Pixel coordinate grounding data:
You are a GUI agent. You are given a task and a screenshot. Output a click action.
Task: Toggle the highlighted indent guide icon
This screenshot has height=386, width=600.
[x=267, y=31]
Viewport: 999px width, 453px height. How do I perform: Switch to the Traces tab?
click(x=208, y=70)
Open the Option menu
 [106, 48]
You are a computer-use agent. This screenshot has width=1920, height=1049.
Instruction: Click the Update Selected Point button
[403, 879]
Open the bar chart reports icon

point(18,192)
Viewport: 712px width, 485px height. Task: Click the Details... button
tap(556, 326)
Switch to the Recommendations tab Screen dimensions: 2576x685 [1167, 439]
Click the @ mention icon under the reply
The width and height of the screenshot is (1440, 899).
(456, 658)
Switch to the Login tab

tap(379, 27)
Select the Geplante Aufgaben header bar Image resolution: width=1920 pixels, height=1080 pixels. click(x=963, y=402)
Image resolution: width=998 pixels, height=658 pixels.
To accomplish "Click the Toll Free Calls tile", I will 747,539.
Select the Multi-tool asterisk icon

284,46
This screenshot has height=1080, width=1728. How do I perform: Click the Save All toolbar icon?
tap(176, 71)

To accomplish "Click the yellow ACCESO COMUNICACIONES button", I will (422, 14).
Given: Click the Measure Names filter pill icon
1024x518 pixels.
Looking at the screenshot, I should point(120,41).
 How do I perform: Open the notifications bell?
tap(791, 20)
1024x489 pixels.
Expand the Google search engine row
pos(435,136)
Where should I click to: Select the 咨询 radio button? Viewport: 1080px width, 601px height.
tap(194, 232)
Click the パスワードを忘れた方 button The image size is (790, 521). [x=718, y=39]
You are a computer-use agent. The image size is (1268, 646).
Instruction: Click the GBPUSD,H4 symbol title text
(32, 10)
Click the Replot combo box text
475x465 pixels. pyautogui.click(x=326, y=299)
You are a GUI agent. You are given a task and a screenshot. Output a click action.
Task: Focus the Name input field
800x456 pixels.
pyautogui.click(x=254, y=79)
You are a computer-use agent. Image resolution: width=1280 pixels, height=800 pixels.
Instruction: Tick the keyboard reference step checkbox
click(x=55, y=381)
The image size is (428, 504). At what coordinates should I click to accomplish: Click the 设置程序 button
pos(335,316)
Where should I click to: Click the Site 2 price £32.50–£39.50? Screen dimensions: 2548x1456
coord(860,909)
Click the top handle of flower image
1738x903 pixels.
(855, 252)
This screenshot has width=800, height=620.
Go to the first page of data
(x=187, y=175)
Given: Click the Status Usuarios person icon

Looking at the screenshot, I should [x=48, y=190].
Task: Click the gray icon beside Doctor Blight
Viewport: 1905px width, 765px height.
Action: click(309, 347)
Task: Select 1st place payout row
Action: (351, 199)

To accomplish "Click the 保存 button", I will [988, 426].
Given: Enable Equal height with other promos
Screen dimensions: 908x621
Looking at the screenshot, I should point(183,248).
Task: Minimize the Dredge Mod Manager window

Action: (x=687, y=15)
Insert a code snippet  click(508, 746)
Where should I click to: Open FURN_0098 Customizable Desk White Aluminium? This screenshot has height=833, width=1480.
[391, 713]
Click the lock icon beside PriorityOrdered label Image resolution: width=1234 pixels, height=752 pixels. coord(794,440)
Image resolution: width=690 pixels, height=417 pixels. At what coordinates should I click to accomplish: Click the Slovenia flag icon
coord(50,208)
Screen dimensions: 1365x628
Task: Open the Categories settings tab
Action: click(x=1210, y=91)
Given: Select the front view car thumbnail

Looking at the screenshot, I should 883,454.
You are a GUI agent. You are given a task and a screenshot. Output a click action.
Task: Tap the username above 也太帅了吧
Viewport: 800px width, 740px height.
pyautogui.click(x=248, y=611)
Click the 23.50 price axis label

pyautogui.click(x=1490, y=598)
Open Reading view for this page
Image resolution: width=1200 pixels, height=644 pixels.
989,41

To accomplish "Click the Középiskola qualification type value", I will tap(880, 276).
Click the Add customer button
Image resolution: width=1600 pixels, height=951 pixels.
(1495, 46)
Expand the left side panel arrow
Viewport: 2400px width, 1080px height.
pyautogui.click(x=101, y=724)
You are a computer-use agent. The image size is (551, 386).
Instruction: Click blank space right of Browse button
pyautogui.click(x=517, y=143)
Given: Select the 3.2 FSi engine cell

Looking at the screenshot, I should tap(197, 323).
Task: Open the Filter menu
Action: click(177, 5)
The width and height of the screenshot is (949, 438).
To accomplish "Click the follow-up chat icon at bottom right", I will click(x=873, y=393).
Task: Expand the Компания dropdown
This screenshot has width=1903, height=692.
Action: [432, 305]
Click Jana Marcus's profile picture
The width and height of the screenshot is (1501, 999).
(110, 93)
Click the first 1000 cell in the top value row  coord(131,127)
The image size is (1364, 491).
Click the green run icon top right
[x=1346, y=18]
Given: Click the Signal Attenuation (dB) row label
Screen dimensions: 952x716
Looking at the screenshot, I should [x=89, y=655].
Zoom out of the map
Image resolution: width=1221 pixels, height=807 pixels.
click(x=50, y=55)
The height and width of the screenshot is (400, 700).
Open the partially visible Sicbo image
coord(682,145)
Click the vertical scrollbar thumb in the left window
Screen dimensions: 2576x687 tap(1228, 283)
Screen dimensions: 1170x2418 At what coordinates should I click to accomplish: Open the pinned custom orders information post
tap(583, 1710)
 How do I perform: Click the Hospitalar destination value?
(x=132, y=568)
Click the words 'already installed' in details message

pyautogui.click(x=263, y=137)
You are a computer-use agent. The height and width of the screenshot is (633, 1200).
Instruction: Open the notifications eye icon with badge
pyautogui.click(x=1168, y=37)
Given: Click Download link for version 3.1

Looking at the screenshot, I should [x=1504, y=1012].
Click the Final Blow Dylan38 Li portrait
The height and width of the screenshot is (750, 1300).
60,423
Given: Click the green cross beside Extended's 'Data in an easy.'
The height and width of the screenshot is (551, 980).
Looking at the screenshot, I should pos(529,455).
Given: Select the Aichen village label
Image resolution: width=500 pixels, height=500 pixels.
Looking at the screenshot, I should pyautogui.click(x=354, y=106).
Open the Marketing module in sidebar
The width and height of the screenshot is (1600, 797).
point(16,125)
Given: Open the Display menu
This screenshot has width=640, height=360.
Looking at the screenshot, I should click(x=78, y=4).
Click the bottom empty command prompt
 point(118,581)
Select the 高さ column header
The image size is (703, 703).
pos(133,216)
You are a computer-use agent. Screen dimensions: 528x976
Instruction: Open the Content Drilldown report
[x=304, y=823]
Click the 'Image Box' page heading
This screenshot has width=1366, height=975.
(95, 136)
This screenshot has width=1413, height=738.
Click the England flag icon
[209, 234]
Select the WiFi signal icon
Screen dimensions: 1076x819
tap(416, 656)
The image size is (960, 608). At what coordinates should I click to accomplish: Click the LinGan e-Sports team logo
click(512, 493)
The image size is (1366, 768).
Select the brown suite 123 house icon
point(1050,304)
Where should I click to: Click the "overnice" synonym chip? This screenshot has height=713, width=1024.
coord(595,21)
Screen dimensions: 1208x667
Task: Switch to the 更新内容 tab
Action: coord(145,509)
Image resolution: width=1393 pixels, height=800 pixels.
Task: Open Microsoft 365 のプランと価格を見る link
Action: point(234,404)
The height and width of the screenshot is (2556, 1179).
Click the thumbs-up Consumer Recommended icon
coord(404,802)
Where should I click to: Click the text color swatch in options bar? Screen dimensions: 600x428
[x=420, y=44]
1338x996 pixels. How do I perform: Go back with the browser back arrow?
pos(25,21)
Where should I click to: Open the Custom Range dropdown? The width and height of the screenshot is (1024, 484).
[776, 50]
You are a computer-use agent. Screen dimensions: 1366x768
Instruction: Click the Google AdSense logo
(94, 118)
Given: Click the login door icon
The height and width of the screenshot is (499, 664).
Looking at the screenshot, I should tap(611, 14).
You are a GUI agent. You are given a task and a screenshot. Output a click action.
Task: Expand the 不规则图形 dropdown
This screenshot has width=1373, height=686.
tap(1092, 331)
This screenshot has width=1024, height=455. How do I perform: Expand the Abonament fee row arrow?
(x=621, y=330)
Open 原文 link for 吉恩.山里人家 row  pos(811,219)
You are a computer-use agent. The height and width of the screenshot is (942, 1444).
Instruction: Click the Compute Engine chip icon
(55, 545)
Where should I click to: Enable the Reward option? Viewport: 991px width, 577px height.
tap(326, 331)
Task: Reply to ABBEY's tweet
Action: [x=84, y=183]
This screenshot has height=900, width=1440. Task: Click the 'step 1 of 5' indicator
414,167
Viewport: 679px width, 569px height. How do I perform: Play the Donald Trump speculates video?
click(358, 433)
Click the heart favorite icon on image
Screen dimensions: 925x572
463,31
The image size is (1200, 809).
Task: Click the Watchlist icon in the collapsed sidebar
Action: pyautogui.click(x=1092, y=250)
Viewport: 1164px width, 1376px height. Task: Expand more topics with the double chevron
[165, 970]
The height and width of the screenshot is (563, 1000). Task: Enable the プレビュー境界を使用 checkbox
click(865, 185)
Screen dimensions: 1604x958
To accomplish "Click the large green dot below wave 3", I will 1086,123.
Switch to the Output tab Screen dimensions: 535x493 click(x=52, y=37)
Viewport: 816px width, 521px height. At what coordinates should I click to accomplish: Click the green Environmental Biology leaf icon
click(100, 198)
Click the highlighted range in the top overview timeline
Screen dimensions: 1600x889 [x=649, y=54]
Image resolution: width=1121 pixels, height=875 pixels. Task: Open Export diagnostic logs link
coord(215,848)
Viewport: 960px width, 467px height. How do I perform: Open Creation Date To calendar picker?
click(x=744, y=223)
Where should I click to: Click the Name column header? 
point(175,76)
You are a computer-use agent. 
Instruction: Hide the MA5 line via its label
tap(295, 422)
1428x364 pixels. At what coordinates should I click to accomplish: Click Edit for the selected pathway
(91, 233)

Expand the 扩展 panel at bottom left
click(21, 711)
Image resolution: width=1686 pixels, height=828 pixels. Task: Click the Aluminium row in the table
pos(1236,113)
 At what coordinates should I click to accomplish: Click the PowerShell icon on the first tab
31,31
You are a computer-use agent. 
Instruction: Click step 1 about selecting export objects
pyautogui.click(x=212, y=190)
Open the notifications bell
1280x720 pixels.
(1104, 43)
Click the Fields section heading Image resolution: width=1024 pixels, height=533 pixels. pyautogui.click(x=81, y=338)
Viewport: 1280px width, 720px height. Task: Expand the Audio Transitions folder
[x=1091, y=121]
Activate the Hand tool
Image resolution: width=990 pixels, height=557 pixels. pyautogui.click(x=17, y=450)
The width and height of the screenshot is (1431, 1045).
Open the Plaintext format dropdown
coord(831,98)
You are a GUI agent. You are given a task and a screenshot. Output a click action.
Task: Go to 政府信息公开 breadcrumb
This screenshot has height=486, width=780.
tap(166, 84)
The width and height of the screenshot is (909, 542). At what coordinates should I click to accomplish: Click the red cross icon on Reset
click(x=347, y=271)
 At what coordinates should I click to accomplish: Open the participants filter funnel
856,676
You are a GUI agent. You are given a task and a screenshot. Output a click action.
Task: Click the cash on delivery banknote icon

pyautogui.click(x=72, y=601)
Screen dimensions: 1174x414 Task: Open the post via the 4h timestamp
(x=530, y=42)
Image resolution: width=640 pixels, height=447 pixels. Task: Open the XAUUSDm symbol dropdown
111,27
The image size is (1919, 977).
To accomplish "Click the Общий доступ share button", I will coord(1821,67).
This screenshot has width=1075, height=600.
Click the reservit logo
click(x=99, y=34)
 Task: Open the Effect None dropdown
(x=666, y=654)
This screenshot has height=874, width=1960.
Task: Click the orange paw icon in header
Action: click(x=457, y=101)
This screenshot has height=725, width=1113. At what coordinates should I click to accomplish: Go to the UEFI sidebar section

* Exercise requirements
From the entries above, write out only the lines starting at the line that holds "Image resolution: width=500" and ending at the line that holds "This screenshot has width=1413, height=738.", keeping both and matching them exactly.

* Solution to this task
Image resolution: width=500 pixels, height=500 pixels.
Looking at the screenshot, I should pyautogui.click(x=354, y=106).
Open the Marketing module in sidebar
The width and height of the screenshot is (1600, 797).
point(16,125)
Given: Open the Display menu
This screenshot has width=640, height=360.
Looking at the screenshot, I should click(x=78, y=4).
Click the bottom empty command prompt
 point(118,581)
Select the 高さ column header
The image size is (703, 703).
pos(133,216)
You are a computer-use agent. Screen dimensions: 528x976
Instruction: Open the Content Drilldown report
[x=304, y=823]
Click the 'Image Box' page heading
This screenshot has width=1366, height=975.
(95, 136)
This screenshot has width=1413, height=738.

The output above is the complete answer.